Friday 19 April 2013

The Metaphysics of "Personal Responsibility."

Previously, I have argued that "freedom" is an impossibility in the usual "metaphysical" sense in which it is employed in political discourse. In short, we have not evolved to be free; we are socially-bound, mimetically-governed animals  and we are always imposing ourselves on each other. Whatever freedom we might have is bound up by the discourse of imposition towards which our biology impels us.

The appeal to "freedom" is often accompanied by the equally metaphysical appeal to "personal responsibility." Both, however, suffer from the same failure to understand the biological and neurological basis of human behaviour. Contrary to libertarian metaphysics, we possess merely relative agency, not absolute agency. We are not fully in control of what we do. One might draw the conclusion that if we are not entirely free to act, then nor are we entirely responsible for our actions. This is partly true - but such a conclusion can only go so far. If our understanding of freedom must be predicated on our understanding of the social and mimetic nature of human behaviour, then so too must our understanding of responsibility.

There is one further aspect of human behaviour that should be discussed here, one which is pertinent to our understanding of freedom and personal responsibility. This aspect is known by many names, but it is ultimately the punishment-reward dynamic that encourages or discourages our choices and our behaviour subsequent to those choices. Put briefly, we pursue behaviours that reward us and avoid behaviours that punish us; perhaps simplistically, we pursue pleasure and avoid pain.

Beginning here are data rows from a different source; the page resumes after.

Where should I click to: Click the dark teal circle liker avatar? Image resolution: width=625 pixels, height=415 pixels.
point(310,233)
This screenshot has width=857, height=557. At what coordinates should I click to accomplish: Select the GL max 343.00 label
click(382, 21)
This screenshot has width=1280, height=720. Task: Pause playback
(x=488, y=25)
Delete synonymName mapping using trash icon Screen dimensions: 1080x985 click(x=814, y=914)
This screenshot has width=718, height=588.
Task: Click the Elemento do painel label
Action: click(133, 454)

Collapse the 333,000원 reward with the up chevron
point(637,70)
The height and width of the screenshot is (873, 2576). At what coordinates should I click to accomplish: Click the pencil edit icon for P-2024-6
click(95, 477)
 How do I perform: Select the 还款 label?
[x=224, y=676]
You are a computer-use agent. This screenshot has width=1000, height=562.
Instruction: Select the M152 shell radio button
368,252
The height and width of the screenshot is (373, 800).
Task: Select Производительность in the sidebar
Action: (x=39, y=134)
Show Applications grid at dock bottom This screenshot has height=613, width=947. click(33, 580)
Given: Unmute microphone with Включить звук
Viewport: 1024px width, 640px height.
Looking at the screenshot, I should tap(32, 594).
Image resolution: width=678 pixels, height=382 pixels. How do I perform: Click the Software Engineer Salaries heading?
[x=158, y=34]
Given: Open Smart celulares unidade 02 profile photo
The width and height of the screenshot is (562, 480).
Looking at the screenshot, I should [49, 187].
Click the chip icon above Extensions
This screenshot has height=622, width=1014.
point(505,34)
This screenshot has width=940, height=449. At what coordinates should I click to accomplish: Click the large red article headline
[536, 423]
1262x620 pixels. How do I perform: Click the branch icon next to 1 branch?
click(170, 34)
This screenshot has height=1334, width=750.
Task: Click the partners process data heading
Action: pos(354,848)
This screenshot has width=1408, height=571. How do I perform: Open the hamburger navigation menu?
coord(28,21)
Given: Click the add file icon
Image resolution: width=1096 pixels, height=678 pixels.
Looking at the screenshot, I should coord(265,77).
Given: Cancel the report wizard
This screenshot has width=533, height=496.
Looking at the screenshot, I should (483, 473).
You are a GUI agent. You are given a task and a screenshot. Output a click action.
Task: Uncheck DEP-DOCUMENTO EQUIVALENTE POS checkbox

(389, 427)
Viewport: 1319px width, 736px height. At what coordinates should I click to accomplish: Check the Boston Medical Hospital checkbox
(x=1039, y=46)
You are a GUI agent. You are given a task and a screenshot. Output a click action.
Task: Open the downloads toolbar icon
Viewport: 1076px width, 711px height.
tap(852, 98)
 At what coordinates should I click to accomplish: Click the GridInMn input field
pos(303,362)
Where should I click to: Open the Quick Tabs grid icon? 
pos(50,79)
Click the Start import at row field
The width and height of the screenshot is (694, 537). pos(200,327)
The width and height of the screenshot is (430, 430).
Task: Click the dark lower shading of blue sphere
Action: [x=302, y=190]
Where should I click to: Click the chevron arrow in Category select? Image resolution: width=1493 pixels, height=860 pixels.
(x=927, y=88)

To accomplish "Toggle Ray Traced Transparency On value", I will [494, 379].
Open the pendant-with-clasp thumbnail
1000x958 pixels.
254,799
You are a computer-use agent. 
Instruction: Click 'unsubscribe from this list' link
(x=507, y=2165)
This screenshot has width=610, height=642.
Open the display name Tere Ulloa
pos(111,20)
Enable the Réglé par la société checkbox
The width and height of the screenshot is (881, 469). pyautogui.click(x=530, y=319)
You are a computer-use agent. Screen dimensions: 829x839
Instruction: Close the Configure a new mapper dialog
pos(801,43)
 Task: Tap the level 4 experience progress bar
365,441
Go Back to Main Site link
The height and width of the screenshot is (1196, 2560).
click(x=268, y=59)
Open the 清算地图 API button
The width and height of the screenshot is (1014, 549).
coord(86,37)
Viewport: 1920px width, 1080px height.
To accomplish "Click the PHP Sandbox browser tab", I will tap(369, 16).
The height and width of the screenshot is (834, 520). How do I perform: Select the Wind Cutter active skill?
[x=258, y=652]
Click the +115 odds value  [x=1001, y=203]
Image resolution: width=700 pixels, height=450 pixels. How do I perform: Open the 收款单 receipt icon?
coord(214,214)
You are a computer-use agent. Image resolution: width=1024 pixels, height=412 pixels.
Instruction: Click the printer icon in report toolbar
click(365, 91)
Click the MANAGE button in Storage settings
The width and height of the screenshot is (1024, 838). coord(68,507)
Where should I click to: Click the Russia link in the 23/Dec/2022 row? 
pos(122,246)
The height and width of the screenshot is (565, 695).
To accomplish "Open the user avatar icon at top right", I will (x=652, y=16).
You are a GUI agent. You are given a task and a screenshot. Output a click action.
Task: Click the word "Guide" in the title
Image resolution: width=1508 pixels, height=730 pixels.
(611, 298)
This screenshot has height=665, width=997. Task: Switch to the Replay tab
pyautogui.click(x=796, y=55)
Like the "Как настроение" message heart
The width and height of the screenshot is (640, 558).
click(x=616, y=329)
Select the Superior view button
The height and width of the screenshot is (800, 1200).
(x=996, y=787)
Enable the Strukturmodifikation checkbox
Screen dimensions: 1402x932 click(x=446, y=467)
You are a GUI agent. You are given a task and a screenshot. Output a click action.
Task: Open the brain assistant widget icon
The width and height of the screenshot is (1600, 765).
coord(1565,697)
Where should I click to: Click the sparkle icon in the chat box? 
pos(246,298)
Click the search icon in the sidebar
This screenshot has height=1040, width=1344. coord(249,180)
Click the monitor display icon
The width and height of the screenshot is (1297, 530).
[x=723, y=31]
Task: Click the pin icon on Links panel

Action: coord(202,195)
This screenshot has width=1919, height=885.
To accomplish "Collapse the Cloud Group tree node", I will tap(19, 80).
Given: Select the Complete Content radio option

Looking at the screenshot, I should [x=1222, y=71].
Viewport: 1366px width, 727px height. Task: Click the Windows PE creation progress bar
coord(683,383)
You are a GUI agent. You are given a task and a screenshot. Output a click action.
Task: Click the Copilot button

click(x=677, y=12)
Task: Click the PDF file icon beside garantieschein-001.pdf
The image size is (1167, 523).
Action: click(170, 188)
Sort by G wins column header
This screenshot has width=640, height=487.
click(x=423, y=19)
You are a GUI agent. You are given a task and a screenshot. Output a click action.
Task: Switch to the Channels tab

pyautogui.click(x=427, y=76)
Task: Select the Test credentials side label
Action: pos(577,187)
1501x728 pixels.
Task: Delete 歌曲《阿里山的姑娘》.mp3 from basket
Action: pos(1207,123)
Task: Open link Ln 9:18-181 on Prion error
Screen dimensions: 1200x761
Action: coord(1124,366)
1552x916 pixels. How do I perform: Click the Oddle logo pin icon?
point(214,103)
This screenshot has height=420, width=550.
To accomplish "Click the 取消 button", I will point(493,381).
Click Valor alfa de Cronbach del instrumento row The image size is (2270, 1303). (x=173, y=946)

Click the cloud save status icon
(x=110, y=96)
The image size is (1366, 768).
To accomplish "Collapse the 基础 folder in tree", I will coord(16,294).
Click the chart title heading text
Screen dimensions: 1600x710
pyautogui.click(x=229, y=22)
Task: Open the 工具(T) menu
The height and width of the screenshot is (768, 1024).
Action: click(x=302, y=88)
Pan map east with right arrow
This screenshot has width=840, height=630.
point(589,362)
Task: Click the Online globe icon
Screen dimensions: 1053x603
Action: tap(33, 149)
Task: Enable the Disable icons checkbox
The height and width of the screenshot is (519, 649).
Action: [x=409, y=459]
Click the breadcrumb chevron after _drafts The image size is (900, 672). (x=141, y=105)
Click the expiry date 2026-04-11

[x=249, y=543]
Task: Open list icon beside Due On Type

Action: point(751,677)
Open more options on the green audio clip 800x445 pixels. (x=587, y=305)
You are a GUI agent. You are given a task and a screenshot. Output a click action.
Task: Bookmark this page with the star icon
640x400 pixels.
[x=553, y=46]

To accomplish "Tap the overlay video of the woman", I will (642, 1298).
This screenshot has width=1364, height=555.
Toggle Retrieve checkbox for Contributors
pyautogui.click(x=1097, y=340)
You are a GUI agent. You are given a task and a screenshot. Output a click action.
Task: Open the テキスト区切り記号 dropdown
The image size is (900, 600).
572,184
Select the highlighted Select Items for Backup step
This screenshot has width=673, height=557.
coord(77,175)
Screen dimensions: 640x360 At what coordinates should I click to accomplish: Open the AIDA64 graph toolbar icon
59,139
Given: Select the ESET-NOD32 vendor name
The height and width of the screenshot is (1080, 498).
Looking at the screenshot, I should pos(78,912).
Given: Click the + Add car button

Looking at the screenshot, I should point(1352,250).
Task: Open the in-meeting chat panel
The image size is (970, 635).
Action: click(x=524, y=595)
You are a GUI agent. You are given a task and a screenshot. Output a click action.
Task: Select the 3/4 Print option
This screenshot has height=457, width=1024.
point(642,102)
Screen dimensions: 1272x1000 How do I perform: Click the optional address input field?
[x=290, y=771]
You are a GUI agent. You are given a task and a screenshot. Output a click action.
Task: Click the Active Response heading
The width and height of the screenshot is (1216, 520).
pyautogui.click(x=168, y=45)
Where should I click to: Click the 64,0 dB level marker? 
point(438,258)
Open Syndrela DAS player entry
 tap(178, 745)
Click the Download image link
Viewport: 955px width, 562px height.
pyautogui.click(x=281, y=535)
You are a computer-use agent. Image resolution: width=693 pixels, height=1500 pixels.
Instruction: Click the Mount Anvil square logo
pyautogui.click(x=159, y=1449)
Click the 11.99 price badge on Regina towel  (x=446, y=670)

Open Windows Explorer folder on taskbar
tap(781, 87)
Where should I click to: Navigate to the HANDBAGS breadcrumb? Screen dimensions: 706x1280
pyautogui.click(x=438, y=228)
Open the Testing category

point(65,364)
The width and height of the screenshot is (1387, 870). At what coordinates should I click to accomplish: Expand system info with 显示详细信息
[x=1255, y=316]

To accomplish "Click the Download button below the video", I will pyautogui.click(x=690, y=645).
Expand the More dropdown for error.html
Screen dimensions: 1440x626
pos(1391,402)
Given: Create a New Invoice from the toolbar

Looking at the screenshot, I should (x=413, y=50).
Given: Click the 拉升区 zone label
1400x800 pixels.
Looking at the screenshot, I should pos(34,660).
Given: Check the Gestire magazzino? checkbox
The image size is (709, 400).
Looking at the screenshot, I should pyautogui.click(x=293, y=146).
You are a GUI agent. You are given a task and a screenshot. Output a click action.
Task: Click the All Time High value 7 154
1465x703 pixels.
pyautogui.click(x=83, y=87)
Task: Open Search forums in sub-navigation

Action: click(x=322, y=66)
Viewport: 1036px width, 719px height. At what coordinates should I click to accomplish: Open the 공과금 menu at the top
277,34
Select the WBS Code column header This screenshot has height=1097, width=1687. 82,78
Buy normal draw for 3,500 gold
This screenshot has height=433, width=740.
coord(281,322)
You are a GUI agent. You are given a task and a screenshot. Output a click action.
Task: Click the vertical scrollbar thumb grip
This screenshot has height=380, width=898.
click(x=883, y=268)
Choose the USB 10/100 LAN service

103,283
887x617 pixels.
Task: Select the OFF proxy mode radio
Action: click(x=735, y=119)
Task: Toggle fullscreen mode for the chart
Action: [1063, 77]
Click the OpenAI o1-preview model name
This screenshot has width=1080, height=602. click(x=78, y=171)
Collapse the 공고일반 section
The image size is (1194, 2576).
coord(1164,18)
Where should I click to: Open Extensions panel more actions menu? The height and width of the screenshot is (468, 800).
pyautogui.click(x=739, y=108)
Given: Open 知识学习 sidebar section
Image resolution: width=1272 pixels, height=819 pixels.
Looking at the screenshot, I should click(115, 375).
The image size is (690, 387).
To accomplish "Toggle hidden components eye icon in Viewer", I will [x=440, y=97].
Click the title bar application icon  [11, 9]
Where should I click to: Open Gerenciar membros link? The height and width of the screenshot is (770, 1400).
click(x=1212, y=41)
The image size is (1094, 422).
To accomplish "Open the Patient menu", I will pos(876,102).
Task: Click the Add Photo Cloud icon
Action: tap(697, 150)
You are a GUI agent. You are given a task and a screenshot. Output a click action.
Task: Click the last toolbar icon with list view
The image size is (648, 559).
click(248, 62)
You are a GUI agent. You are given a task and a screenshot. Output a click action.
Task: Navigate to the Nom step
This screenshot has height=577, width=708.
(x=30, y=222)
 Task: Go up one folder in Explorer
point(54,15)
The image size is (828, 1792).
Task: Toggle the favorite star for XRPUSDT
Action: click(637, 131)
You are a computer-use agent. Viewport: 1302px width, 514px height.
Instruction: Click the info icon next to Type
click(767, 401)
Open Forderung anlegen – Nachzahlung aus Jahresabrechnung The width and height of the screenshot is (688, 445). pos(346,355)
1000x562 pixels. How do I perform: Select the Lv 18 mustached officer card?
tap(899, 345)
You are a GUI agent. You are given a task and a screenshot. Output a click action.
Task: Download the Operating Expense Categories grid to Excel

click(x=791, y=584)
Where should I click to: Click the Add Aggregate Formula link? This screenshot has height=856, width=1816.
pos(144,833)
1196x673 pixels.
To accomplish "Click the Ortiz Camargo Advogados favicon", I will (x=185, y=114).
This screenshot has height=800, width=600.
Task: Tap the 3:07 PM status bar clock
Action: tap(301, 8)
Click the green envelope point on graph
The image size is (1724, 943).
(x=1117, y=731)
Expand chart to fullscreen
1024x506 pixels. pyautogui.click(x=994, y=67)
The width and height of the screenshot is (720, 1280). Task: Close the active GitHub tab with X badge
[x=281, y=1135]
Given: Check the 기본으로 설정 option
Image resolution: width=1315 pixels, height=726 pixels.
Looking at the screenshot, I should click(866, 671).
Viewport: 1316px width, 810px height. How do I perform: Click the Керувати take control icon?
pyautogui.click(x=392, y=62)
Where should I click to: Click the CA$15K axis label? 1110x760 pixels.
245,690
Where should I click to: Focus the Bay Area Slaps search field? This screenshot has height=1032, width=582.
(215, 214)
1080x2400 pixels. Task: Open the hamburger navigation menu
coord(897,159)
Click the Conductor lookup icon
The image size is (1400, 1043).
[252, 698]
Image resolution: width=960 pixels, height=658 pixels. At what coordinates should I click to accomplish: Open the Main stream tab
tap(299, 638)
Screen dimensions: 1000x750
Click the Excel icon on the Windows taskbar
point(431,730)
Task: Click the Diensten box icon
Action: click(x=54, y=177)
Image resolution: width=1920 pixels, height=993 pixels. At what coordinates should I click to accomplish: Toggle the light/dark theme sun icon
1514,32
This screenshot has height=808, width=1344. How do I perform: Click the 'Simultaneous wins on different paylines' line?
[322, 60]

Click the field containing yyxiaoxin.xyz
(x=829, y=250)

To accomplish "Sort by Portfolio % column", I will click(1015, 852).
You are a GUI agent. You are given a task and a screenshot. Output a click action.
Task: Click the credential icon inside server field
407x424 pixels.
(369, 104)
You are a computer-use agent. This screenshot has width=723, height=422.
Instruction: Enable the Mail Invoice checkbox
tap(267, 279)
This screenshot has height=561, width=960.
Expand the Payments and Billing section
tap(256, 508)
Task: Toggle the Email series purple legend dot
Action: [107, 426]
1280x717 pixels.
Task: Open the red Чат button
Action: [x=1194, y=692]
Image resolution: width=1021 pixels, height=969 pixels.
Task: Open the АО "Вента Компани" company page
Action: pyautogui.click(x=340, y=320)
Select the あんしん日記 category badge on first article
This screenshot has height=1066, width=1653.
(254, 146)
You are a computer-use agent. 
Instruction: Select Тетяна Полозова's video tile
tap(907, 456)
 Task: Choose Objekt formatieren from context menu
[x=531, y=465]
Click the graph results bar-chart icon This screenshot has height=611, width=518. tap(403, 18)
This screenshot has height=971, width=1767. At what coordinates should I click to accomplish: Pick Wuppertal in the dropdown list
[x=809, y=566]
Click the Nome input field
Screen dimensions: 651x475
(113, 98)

There are numerous chemical responses inside the brain that achieve the desired outcome: seratonin, dopamine, oxytocin, et al. These are our chemical allies in pursuit of the Good.

We are socially-bound, mimetically-governed, and chemically-aided in our interactions with each other, in our common environment. Indeed, it is because we share both a common environment and a common neurological and physiological constitution that we can do anything at all. Our mimetic instinct is predicated on this common platform; to put it plainly, we can imitate because we have the same bodies, and our bodies, or rather our brains (is there really a difference?), are programmed to recognise and respond to other like-bodied entities. We are encouraged to behave in mimetically-favoured ways by our chemical allies: we are rewarded for behaviour that brings us into proximity with other human beings. The ultimate form of proximity, of course, is sex, the biological imperative. Oxytocin plays a particularly important role here.

But our chemical allies are not smart; nor, really, are our neurons. Neurons simply "fire" at the appropriate time, they do not think about it. I say they are not smart because they can be tricked, or falsely triggered. We know that addiction has a chemical basis: the false reward of synthetic stimulants is a trick, a punishment dressed up as a reward. Our mimetic instinct, driven at the level of neural activity, is also susceptible. It doesn't know which behaviour is good to imitate; it simply imitates in order to fit its environment, and if a chemical reward is forthcoming it will reproduce the behaviour. I say "it" but I mean the organism, because the organism (the animal, the human) is constituted by chemicals and neurons; we do not exist apart from them.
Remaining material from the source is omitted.